THE IMPACT OF DIFFERENT DRYING METHODS ON QUALITY OF RADISH SPROUTS
| 1 | WULS-SGGW, Faculty of Food Sciences |
| 2 | University of Valencia, Faculty of Pharmacy, Nutrition and Food Science Area |
| 3 | Sorbonne Universities, University of Technology of Compiègne, Integrated Transformations of Renewable Matter Laboratory |
| 4 | Shiraz University of Medical Sciences, Division of Food and Nutrition, Burn and Wound Healing Research Center |
Publication date: 2021-07-01
2019;(597):41–51
KEYWORDS
ABSTRACT
In the latest years people’s attention focus on the consumption of products characterised by abundance in bioactive compounds.
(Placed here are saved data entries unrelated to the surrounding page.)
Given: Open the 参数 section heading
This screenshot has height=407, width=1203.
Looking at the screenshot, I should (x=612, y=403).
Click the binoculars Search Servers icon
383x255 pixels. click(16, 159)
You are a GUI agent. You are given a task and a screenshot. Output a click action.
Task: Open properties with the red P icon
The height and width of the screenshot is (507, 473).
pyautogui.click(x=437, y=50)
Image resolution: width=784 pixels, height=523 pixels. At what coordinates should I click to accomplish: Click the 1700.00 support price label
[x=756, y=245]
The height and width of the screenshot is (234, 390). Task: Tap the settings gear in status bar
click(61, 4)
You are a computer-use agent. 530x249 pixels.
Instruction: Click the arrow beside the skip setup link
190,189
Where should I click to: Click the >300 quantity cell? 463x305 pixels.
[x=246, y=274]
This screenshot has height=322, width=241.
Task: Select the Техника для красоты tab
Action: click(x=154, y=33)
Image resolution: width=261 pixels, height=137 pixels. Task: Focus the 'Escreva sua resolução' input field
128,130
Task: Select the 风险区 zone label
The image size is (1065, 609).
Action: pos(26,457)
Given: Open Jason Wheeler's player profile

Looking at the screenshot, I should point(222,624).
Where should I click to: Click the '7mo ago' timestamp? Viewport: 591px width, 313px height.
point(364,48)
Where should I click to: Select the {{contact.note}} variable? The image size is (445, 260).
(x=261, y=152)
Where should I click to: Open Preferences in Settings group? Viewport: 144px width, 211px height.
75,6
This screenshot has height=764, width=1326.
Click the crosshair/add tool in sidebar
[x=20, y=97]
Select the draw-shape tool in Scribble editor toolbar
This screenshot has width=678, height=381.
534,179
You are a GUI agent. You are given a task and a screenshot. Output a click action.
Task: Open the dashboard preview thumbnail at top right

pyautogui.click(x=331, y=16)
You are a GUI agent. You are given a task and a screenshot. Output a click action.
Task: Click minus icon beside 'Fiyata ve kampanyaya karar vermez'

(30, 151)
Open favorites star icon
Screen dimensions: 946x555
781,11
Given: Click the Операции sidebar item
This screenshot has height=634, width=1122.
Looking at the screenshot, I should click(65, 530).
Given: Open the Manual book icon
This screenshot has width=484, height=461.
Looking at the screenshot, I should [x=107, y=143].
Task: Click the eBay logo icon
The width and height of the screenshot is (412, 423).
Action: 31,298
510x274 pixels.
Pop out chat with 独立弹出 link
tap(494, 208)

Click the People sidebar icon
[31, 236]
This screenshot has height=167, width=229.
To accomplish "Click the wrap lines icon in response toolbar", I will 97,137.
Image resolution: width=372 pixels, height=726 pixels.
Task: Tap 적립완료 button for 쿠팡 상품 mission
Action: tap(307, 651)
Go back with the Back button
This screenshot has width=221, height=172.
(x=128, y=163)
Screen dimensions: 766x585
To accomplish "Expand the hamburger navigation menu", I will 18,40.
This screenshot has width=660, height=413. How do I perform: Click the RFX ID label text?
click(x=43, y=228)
One of the products rich in the bioactive compounds is radish sprouts, which are generally consumed raw or slightly cooked.
However, in recent years the problems connected with foodborne illness in sprouts were
noticed. One of the possibilities to resist this problem is to use drying as the traditional
method used for food preservation. Moreover, the set up right parameters of the process
and methods of drying might influence on the sensory quality of plant products. During
drying the water decrease because of evaporation and water activity reduce and inhibition
of microbial activity occurs. Furthermore, the enzymatic and chemical reactions rate reduce
what has influenced the quality of the food matrix. Thus, the aim of presented work was to
assess the nutritional and quality losses such as DPPH scavenging activity, total phenolic
compounds content, colour and rehydration properties, of the dried radish sprouts obtained
by different drying techniques (convective drying – CD, microwave-assisted convective
drying – MV-CD and infrared-assisted convective drying – IR-CD). In the case of convect-
ive drying, process was carried out with the air velocity of 1 m·s –1 and at the temperature
of 60°C. In infrared-assisted convective drying was used the power of infrared emitter
equal 7.875 kW·m –2 , and air velocity equal to 1 m·s –1 . For microwave-assisted convective
drying the starting microwave power was equal to 200 W, the air velocity was 1 m·s –1 in
the temperature of 30°C. The DPPH scavenging activity and total phenolic compounds
content were measured using spectrophotometric methods. The colour was measured in
CIE L*a*b* system and rehydration properties were express as the soluble solids loss ratio
and relative water content. After the drying process, the loss of total phenolic content and
antioxidant capacity were observed. However, the methods of drying not differentiate the
antioxidant capacity and the total phenolic content was significantly higher when infrared-assisted convective drying was applied. The colour after drying was altered and differences
between the dried samples were noticed. Moreover, the analysis of rehydration properties
shows that the fastest kinetics of water absorption was characteristic for infrared assisted
convective dried sprouts. On the research basis, it can be indicated that analysed drying
methods allow shaping the final quality of dried radish sprouts allowing to manufacture of
products characterised by certain properties.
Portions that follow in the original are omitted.